Visit Indy officials knew in 2010 when they finalized a deal to bring the National Rifle Association’s annual convention here in 2014 it would likely cause a stir.
But they also knew it would be the most lucrative trade show or convention in the city’s history, and that it could draw other big trade shows to the recently expanded Indiana Convention Center.
At the request of NRA officials, no local press release or other official statement was made about the trade show being held in Indianapolis, Visit Indy officials said Monday. The show is now just a few months off, with set-up scheduled to begin April 22, and the convention running April 25-27.
Usually, city tourism officials seek as much publicity as they can get as soon as a major deal is signed.
“Yes, we know the convention [could] be polarizing," said Visit Indy spokesman Chris Gahl. "We also know it will be the biggest convention we hold in 2014, drawing 65,000 to 70,000 visitors and with an economic impact of $55 million."
An NRA spokesman told IBJ on Monday that the group did not specifically ask Indianapolis officials to keep mum on the event. In fact, the group had attempted to make a public announcement in Indianapolis, he said.
“We tried to have a physical announcement in Indianapolis, maybe it was in 2010, I forget the year,” said NRA spokesman Andrew Arulanandam. “It was tough trying to get all the dignitaries lined up. It just never materialized."
The show has been well publicized among its members, Arulanandam said.
“We have marketed this to our membership on an ongoing basis," he said. "At last year’s show in Houston, we had a big banner up that said, 'See you in Indianapolis in 2014.'”
Gahl was quick to point out that there are other gun and knife shows held in Indianapolis. He also stressed the strong security the NRA maintains at its conventions.
“They are incredibly well organized,” Gahl said. “Their events have been held without incident for many decades.”
The second-largest gathering Indianapolis will host in 2014 is GenCon, which is expected to draw 49,000 visitors and have an economic impact of $49 million.
Visit Indy began calling the NRA seeking its huge, annual convention as early as 2006, when plans to expand the Indiana Convention Center and construct the 1,005-room JW Marriott were being rolled out.

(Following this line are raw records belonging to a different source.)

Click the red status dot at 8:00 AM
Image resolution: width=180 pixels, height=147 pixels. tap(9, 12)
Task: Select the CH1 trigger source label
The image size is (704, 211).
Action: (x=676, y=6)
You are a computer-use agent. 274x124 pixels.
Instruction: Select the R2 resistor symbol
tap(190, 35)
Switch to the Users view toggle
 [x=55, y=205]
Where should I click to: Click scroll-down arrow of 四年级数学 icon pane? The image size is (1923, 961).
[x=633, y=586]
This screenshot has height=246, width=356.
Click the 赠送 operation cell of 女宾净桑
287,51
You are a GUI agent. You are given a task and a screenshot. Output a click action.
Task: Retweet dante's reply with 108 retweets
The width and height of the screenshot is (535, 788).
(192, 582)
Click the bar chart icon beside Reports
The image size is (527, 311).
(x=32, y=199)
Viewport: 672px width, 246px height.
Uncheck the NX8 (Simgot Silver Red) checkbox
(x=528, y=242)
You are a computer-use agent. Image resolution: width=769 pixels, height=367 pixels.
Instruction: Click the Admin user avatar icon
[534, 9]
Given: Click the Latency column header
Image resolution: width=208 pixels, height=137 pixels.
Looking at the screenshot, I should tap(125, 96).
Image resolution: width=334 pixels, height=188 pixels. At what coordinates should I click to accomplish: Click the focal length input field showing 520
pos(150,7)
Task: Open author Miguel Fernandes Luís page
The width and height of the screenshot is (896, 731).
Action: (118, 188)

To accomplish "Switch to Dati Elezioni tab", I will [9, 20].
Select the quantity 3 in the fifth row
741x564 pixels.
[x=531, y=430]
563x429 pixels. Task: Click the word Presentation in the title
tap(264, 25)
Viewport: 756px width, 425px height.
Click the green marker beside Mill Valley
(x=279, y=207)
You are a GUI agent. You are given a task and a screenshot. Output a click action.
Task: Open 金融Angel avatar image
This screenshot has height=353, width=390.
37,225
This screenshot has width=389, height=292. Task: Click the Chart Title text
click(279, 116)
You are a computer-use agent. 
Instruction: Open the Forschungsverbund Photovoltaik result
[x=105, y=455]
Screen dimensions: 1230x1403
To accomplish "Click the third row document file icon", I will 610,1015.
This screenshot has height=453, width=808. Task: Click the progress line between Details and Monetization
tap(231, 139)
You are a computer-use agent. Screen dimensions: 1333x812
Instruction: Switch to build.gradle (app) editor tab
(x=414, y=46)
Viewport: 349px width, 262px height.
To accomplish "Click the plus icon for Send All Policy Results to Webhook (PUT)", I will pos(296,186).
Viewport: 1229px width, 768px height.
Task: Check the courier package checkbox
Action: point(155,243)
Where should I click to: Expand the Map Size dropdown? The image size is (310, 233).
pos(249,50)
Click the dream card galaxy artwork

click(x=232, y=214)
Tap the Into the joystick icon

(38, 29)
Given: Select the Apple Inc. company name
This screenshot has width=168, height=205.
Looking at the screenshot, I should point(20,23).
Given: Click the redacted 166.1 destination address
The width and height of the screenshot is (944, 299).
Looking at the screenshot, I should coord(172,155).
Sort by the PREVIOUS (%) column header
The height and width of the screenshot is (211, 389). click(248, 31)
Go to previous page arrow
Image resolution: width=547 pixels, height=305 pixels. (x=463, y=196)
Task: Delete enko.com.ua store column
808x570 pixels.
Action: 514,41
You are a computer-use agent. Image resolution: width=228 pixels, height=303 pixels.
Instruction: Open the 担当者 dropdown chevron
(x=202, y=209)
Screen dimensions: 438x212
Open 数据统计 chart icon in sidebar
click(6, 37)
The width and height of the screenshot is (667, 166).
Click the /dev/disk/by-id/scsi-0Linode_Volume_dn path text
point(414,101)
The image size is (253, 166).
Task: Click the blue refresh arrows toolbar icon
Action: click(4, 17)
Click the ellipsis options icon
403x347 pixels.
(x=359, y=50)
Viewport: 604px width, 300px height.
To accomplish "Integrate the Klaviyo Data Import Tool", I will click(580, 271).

“It’s not always easy to sell through the dust and debris, but we did just that,” Gahl said, explaining that some of NRA officials’ site visits to Indianapolis occurred while the Convention Center and JW Marriott were under construction.
The NRA annual convention will draw 700 exhibitors. They will feature a variety of firearms, as well as hunting, camping and other outdoor gear and equipment that will be for sale. The show also features big-name speakers and other entertainment. Former Republican vice presidential candidate Sarah Palin was a featured speaker at last year’s show.
Arulanandam said that registrations for this year’s event have been coming in strong.
“We think because of Indianapolis’ central location, attendance could be quite high,” he said. “We have a lot of membership in or nearby the area, and the infrastructure they have in Indianapolis is a great fit for us.”
He acknowledged that there have been some protests at past NRA conventions, but said there have been no major disturbances.
“We respect the right of others to exercise their First Amendment rights, and we hope people respect our rights to exercise our First and Second Amendment rights,” he said.
The show will be good business for Indianapolis, Gahl said.
“This show requires a considerable set-up and has a number of moving parts. It will demonstrate what we can do in terms of hosting a mega, city-wide show,” Gahl said. “This is the type of show that a lot of cities pursue. This is something we’re already touting with other meeting and convention planners.”
The NRA generally only signs one-year deals for its annual convention. There’s little doubt, Gahl said, that Visit Indy officials will seek to bring the NRA back after 2014.
Once cities land the lucrative NRA annual convention, Arulanandam said, they often bid to get it back. In the last 15 years, Charlotte, Houston, St. Louis and Pittsburgh have each held the event twice.